Stored entries:
#####

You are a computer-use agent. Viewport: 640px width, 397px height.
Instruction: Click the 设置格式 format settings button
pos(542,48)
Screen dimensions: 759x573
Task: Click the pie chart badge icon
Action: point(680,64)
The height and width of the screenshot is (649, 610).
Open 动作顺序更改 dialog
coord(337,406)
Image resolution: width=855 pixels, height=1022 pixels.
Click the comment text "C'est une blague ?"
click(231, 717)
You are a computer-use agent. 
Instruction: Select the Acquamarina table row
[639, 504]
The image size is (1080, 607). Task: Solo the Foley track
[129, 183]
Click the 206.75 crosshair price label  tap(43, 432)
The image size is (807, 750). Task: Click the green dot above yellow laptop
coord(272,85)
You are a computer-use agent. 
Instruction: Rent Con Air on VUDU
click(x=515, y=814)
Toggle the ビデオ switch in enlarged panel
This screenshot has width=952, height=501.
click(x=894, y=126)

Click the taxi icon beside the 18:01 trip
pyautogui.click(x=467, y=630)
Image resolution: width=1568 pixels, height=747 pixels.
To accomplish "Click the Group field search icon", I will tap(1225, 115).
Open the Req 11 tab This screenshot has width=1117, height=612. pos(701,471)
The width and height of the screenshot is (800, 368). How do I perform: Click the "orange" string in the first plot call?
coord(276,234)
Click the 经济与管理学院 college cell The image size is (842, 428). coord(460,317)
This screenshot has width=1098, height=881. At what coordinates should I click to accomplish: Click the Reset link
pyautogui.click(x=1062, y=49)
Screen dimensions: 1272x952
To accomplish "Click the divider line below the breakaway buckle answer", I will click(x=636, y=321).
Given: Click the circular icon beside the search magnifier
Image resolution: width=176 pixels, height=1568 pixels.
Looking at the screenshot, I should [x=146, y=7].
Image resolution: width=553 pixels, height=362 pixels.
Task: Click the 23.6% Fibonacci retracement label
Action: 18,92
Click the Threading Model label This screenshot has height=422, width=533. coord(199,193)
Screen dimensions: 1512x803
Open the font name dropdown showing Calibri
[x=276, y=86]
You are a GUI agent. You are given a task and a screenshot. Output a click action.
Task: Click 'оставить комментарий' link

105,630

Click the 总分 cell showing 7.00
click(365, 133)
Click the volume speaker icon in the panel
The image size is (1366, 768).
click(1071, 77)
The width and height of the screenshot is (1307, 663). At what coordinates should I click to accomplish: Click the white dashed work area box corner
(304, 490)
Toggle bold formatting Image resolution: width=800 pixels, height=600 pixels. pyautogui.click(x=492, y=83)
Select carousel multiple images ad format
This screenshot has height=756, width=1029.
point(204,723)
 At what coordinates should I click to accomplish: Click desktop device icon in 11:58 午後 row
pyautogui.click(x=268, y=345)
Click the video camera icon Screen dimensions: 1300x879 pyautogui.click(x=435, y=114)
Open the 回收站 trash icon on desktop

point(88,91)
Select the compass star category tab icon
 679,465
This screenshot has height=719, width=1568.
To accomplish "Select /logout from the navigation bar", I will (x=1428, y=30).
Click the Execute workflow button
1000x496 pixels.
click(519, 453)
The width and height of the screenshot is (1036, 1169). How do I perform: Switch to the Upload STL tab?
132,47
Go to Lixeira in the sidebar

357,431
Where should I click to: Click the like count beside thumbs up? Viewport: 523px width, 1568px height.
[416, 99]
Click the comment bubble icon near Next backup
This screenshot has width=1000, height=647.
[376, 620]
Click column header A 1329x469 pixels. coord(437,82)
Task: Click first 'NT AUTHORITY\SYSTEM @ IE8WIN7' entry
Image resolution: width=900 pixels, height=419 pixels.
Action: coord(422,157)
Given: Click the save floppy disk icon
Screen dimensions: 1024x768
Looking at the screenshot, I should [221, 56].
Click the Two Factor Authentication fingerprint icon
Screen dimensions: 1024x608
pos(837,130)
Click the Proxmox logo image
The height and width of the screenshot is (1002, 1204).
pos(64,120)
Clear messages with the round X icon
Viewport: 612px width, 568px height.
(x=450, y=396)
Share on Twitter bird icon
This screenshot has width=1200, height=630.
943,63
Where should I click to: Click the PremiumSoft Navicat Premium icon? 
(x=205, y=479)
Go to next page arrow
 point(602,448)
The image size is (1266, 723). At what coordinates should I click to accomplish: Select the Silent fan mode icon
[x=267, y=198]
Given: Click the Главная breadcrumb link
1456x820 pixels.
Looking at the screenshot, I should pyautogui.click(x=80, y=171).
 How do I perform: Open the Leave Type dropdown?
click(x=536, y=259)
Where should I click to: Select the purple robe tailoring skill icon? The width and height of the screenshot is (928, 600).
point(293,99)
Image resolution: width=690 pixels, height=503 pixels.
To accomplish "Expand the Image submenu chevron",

#####

If a line in the records has the word "will", copy that line.

To accomplish "Click the Group field search icon", I will tap(1225, 115).
To accomplish "Click the divider line below the breakaway buckle answer", I will click(x=636, y=321).
To accomplish "Select /logout from the navigation bar", I will (x=1428, y=30).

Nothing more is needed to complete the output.